Essa parábola é sobre mudança e nossa resistência a ela ou incapacidade de enfrentá-la. Podemos viver confortavelmente por um tempo sem perceber que a mudança está se aproximando e, assim, ela nos pega despreparados.

O que fazemos com a mudança na educação? A educação adventista remonta ao século 19. Podemos aplicar seus princípios no século 21?2 Acredito que a resposta seja “sim”, desde que nos apeguemos à filosofia essencial, não nos atenhamos aos detalhes e estejamos prontos para mudar e nos adaptar. Veja, por exemplo, as escolas dos profetas. Ellen G. White, a maior defensora da ideologia educacional adventista, tirou princípios básicos de educação dessas instituições. A mensagem de que nossas escolas “deveriam tornar-se cada vez mais parecidas com as escolas dos profetas”3 aparece repetidamente.4 O que eram as escolas dos profetas? Essas escolas preparavam indivíduos para o serviço. Em seu livro Educação, White explicou que essas escolas não eram para futuros profetas, mas para futuros professores, aqueles chamados para instruir as pessoas nas obras e nos caminhos de Deus. É por isso que Samuel, sob a orientação do Senhor, estabeleceu essas escolas para “servir como uma barreira contra a corrupção prevalecente, a fim de prover à necessidade intelectual e espiritual da juventude”.5 Samuel fundou duas dessas escolas, uma em Ramá e outra em Quiriate-Jearim. Outras foram adicionadas mais tarde.6 A Bíblia chama aqueles que frequentaram essas escolas de “os filhos dos profetas” ou “a companhia dos profetas”7 nos primeiros capítulos de 2 Reis.

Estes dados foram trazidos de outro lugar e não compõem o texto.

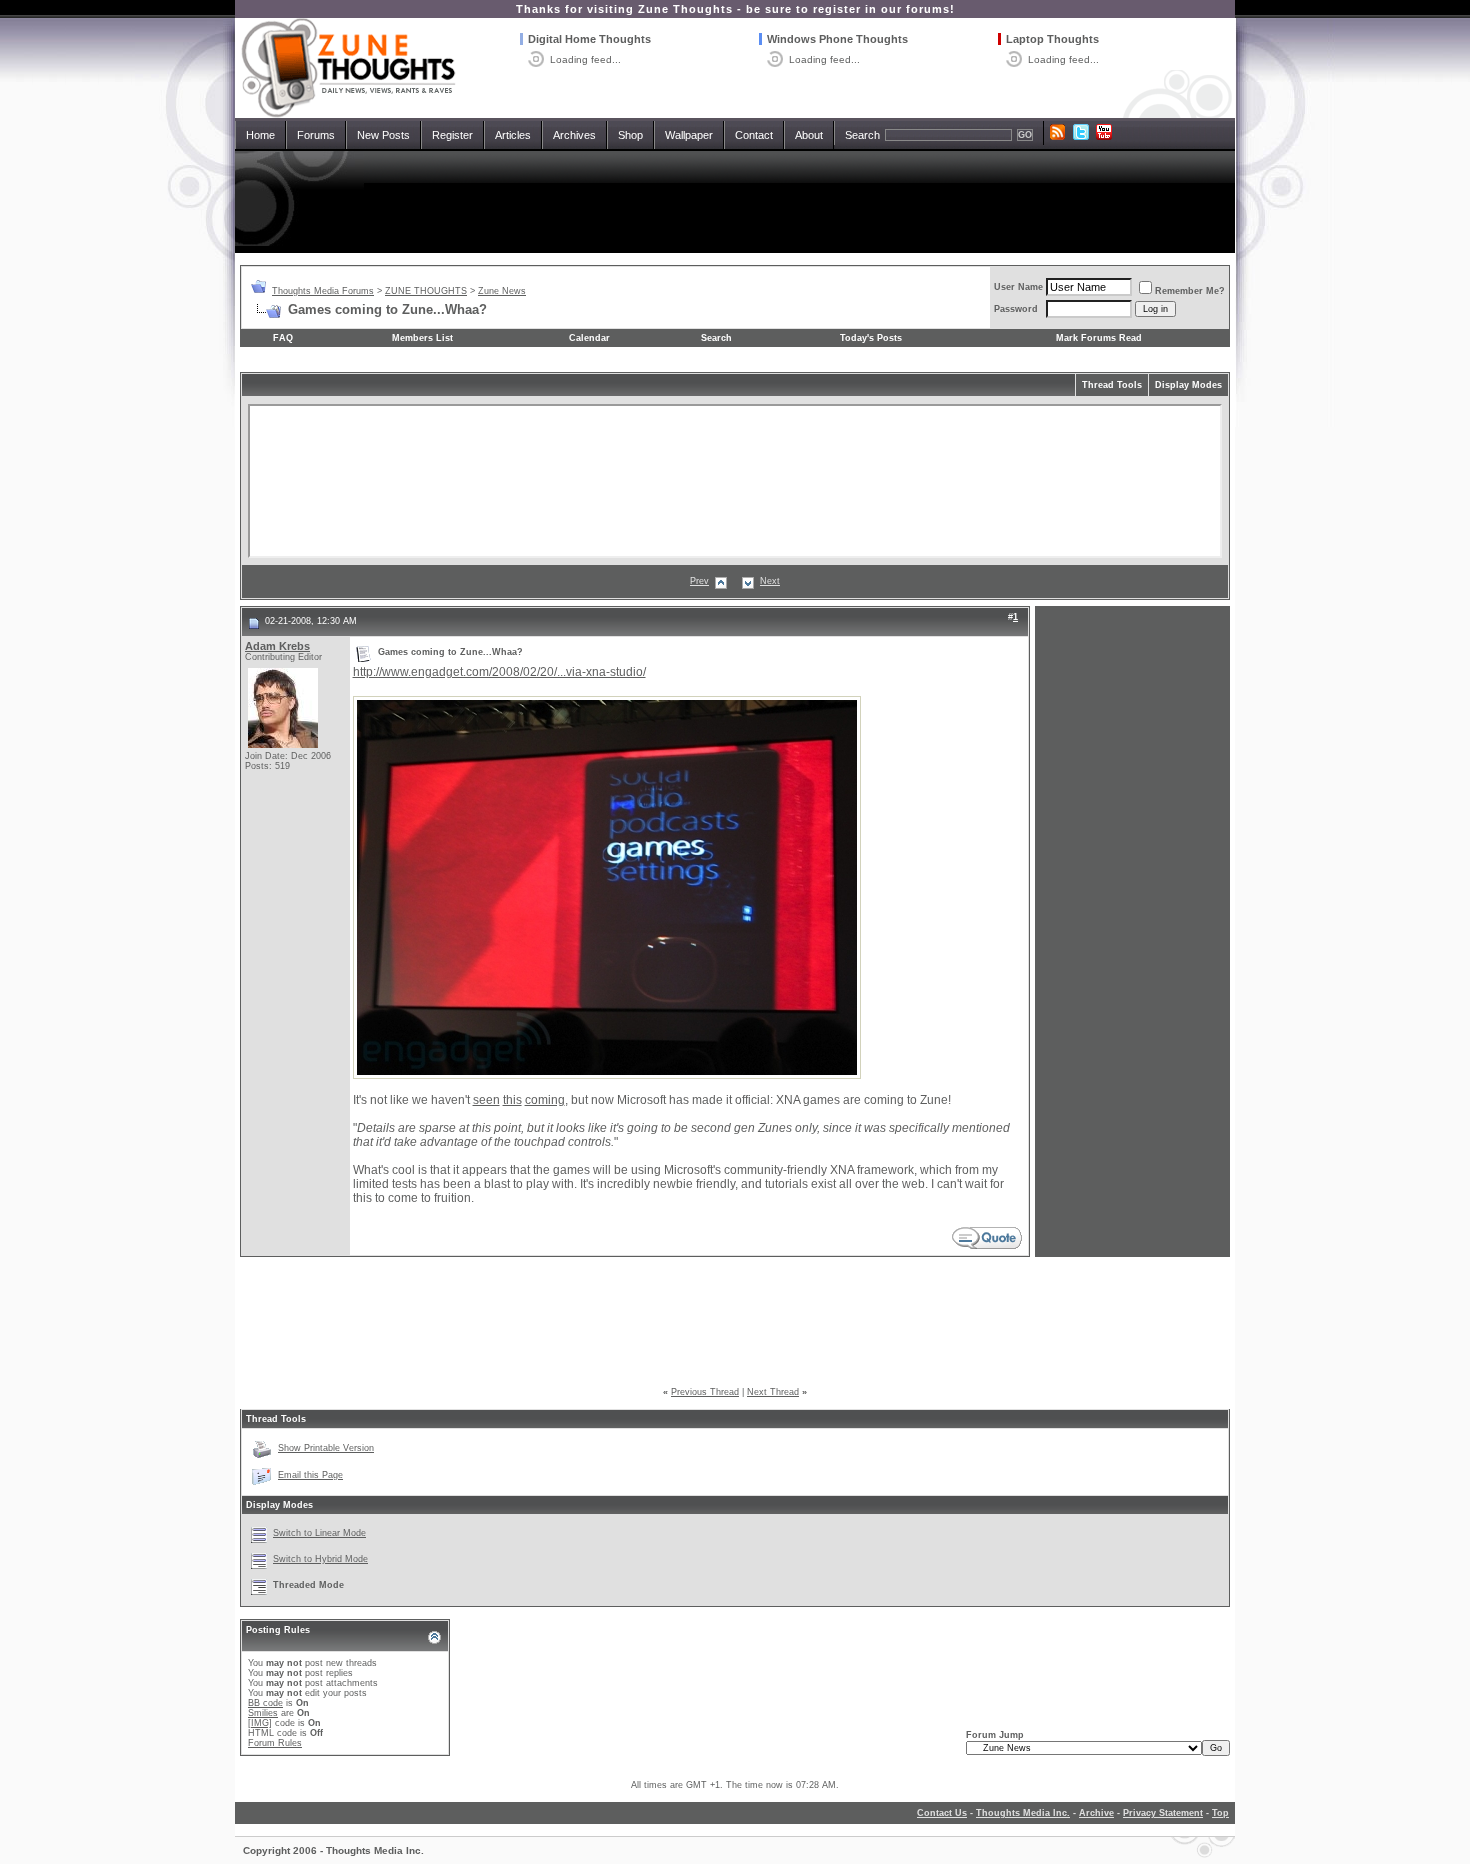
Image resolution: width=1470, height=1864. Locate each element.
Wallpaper (689, 135)
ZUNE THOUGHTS (426, 291)
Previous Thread (705, 1392)
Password (1016, 309)
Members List (422, 338)
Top (1220, 1813)
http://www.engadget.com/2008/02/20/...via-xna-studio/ (499, 672)
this (512, 1100)
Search (862, 135)
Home (260, 135)
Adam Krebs (277, 646)
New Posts (383, 135)
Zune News (502, 291)
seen (486, 1100)
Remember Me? (1190, 291)
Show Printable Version (326, 1448)
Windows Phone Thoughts (837, 39)
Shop (630, 135)
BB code (265, 1703)
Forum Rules (275, 1743)
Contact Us (942, 1813)
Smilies (263, 1713)
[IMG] (260, 1723)
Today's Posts (871, 338)
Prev (699, 581)
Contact (754, 135)
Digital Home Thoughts (589, 39)
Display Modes (1188, 385)
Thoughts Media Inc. (1023, 1813)
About (809, 135)
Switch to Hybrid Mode (320, 1559)
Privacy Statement (1163, 1813)
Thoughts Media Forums (323, 291)
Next (770, 581)
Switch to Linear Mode (319, 1533)
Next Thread (773, 1392)
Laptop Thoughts (1052, 39)
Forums (316, 135)
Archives (574, 135)
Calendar (589, 338)
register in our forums (881, 9)
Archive (1096, 1813)
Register (452, 135)
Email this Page (310, 1475)
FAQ (283, 338)
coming (545, 1100)
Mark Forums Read (1099, 338)
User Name (1018, 287)
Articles (513, 135)
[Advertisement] (735, 202)
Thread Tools (1112, 385)
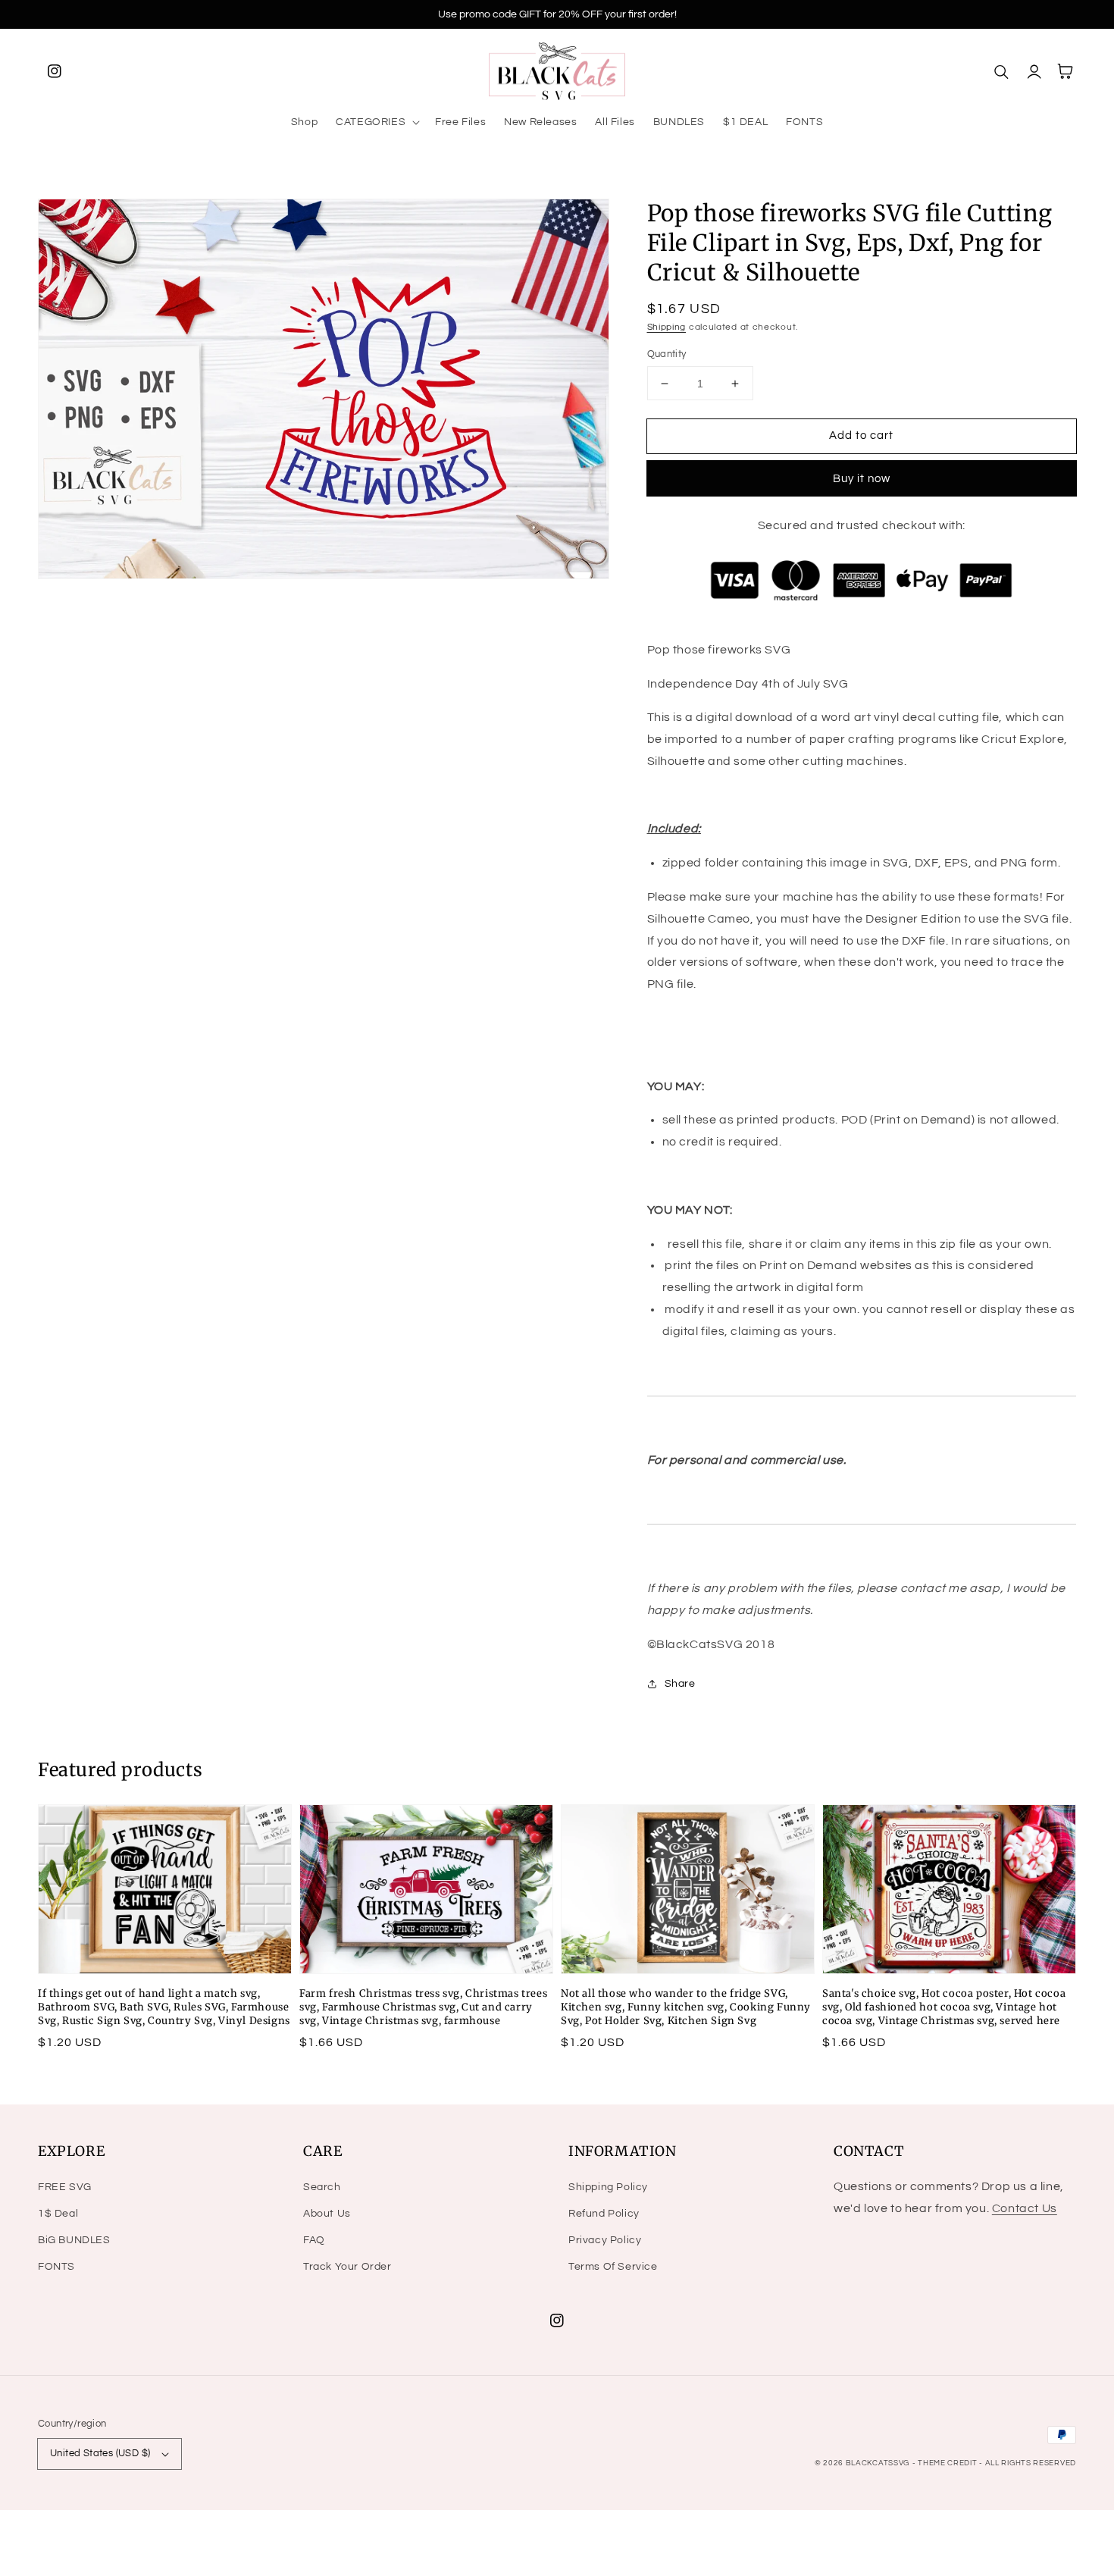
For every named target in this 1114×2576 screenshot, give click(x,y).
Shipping (667, 327)
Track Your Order (347, 2266)
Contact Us (1024, 2208)
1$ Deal (58, 2213)
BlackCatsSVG (877, 2463)
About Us (327, 2213)
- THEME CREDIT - (948, 2463)
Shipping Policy (608, 2187)
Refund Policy (604, 2213)
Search (322, 2187)
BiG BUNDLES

Quais eram as características das escolas dos profetas? Primeiramente, os assuntos centrais incluíam a Lei, com um estudo completo do conteúdo dos pergaminhos do Pentateuco, conforme revelado diretamente por Deus a Moisés. Outros assuntos ensinados incluíam a história, a música e a poesia. Em segundo lugar, os alunos, independentemente da classe e capacidade financeira, eram obrigados a praticar trabalho manual com o duplo propósito de financiar suas despesas e para desenvolver habilidades que os tornariam totalmente autônomos. Terceiro, os alunos aprendiam a orar e a praticar a devoção; eles aprendiam a como se aproximar de seu Criador. E, quarto, a fé, central para todo o programa educacional, direcionava os alunos para o Cordeiro de Deus, aquele que tira os pecados do mundo.8

Como podemos, então, utilizar esse exemplo fundamental para definir e executar nossa missão educacional? Em primeiro lugar, precisamos desenvolver currículos para áreas temáticas que atendam às necessidades reais e atuais, com a Bíblia no centro, para que os alunos possam promover mudanças e contribuir com a sociedade contemporânea. Os currículos não devem apenas ser produzidos a partir de um critério pragmático, mas devem também considerar a estética (poesia, música, arte, etc.) e a axiologia (enfoque nos valores verdadeiramente importantes inspirados na Bíblia), de acordo com a filosofia adventista de educação. Em segundo lugar, os alunos devem se tornar hábeis em várias habilidades práticas e manuais relevantes para os cenários atuais, como plantar organicamente, usar dispositivos eletrônicos para pregar o evangelho, adquirir habilidades de vida contemporâneas ou se tornar um crítico de mídia cotidiana – alguém que possa acessar e analisar criticamente e avaliar a mídia (por exemplo, sites, fontes e canais de notícias, e mídias sociais em todas as suas formas). Isso proporcionará tanto experiências de aprendizado como mais de uma maneira de se sustentar enquanto estiverem matriculados na educação formal. Terceiro, um relacionamento profundo e significativo com Deus é o centro de nossos programas educacionais. Isso pode significar ir além da abordagem didática tradicional de apresentar devocionais e experiências espirituais usando metodologia ativa para orientar os jovens a um melhor relacionamento com Deus.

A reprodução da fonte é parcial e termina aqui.